Chemotherapy-induced weakness and fatigue in skeletal muscle: the role of oxidative stress

Abstract

Significance: Fatigue is one of the most common symptoms of cancer and its treatment, manifested in the clinic through weakness and exercise intolerance. These side effects not only compromise patient's quality of life (QOL), but also diminish physical activity, resulting in limited treatment and increased morbidity.

Recent advances: Oxidative stress, mediated by cancer or chemotherapeutic agents, is an underlying mechanism of the drug-induced toxicity. Nontargeted tissues, such as striated muscle, are severely affected by oxidative stress during chemotherapy, leading to toxicity and dysfunction.

Critical issues: These findings highlight the importance of investigating clinically applicable interventions to alleviate the debilitating side effects. This article discusses the clinically available chemotherapy drugs that cause fatigue and oxidative stress in cancer patients, with an in-depth focus on the anthracycline doxorubicin. Doxorubicin, an effective anticancer drug, is a primary example of how chemotherapeutic agents disrupt striated muscle function through oxidative stress.

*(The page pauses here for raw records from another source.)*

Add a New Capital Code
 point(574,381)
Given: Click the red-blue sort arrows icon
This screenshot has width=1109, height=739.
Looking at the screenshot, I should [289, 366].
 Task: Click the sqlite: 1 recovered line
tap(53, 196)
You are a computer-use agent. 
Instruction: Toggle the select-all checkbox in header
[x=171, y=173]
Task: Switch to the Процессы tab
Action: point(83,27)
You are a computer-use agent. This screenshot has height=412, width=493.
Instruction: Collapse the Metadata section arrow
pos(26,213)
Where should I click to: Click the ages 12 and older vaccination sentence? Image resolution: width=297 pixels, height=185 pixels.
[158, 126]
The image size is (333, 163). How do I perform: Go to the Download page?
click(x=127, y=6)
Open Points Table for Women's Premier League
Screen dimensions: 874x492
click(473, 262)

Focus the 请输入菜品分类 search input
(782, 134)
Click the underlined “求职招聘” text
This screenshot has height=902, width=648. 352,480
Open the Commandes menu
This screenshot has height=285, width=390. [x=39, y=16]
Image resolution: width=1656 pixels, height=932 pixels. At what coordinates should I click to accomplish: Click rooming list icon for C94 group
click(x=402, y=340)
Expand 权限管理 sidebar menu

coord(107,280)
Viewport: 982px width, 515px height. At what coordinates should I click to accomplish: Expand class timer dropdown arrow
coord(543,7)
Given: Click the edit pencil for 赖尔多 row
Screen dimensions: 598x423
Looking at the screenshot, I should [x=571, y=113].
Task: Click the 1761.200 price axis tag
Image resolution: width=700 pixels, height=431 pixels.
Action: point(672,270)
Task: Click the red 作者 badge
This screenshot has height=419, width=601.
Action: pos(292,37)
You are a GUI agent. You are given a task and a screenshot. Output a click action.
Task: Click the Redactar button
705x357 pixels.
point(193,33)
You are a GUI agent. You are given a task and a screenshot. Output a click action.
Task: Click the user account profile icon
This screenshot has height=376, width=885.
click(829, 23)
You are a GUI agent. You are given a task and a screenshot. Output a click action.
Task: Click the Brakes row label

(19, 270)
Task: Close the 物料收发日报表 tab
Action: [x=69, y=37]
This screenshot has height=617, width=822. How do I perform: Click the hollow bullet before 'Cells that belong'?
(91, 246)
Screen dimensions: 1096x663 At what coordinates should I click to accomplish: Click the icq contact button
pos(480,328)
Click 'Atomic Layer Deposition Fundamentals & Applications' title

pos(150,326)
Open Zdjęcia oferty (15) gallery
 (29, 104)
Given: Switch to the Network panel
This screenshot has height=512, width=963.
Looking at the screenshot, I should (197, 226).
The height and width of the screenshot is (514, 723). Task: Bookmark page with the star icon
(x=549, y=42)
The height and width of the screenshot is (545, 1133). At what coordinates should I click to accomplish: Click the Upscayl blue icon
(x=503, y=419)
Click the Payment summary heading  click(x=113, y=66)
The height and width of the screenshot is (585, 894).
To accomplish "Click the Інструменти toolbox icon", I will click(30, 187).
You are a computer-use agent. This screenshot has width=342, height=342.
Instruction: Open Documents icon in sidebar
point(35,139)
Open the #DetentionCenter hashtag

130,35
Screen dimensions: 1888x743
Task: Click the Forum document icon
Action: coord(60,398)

Future directions: Further research investigating antioxidants could provide relief for cancer patients from debilitating muscle weakness, leading to improved quality of life.

FIG. 1.

Overexpression of the mitochondrial-specific antioxidant MnSOD protects against doxorubicin-induced cardiotoxicity. Electron micrographs of mouse heart 5 days after a single injection of doxorubicin (25 mg/kg). The nontransgenic mouse treated with doxorubicin (control, left) shows variations in mitochondria shape and size, loss of cristae, and exhibits focal swelling. Myofilaments show disarray with loss of Z-bands. The transgenic mouse (transgene, right) that overexpresses human manganese superoxide dismutase (MnSOD) shows uniform mitochondria and intact cardiac myofilaments. Asterisks indicate damaged mitochondria, and M denotes intact mitochondria. The arrow points to intracytoplasmic vacuoles, a nonspecific indicator of cell injury. [From Yen et al. (276); reprinted with permission from the American Society of Clinical Investigation].

FIG. 2.

Doxorubicin depresses skeletal muscle force. Hindlimb muscles were obtained from rats 15 days after daily injections of doxorubicin (1.15 mg/kg/day). Muscles were placed in a tissue bath and isometric contraction measurements were made with a force transducer. Doxorubicin depressed force (N/cm²) in both the EDL (A) and soleus (B) muscles. Open symbols represent the doxorubicin group, closed symbols represent the saline injected controls (n=6–9 muscles for each group). Data are mean±SEM. ^ap<0.05, ^bp<0.01 vs. control. [From Ertunc et al. (71); reprinted with permission from S. Karger AG, Basel].

FIG. 3.

A single injection of doxorubicin depresses force in hindlimb and respiratory muscles. Figure depicts data replotted from recent reports (87, 88) and unpublished observations (L.A. Gilliam). Maximal specific force (N/cm², Po) of soleus (open bars), EDL (hatched bars), and diaphragm (solid bars) was measured 72 h following a single injection of doxorubicin (20 mg/kg) via an intraperitoneal (left) or intravenous (right) injection (n=3–11 per muscle). Data expressed as a percent change of experimental control. Mean values shown±SEM; *p<0.01.

FIG. 4.

Hypothesized pathways for doxorubicin-induced weakness in skeletal muscle. Illustration depicts the two proposed mediators, ROS and TNF, along with hypothesized downstream signaling involved in mediating muscle weakness caused by doxorubicin. ROS, reactive oxygen species; TNF, tumor necrosis factor-alpha; TNFR1, TNF receptor subtype 1.